> **DATA SHOWN**:

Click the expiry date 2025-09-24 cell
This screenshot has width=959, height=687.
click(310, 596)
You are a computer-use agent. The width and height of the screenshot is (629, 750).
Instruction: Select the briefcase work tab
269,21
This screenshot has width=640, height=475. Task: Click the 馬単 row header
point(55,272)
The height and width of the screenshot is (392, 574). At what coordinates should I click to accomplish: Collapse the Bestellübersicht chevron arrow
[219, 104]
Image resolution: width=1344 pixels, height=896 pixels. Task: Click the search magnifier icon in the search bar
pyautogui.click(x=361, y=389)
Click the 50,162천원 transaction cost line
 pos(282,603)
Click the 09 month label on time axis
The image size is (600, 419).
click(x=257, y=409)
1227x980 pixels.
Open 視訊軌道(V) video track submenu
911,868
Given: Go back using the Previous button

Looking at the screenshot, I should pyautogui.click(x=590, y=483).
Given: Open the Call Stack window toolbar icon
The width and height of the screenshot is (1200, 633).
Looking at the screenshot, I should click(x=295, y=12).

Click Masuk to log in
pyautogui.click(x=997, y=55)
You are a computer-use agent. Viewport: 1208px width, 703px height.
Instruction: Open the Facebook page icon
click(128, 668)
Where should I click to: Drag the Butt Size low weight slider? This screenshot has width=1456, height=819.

> **REQUIRED ACTION**: The lines to write out run from the one with "Click the 50,162천원 transaction cost line" through the end of the records. Give them exactly, and only them.

> **EXERCISE RESULT**:
Click the 50,162천원 transaction cost line
 pos(282,603)
Click the 09 month label on time axis
The image size is (600, 419).
click(x=257, y=409)
1227x980 pixels.
Open 視訊軌道(V) video track submenu
911,868
Given: Go back using the Previous button

Looking at the screenshot, I should pyautogui.click(x=590, y=483).
Given: Open the Call Stack window toolbar icon
The width and height of the screenshot is (1200, 633).
Looking at the screenshot, I should click(x=295, y=12).

Click Masuk to log in
pyautogui.click(x=997, y=55)
You are a computer-use agent. Viewport: 1208px width, 703px height.
Instruction: Open the Facebook page icon
click(128, 668)
Where should I click to: Drag the Butt Size low weight slider? This screenshot has width=1456, height=819.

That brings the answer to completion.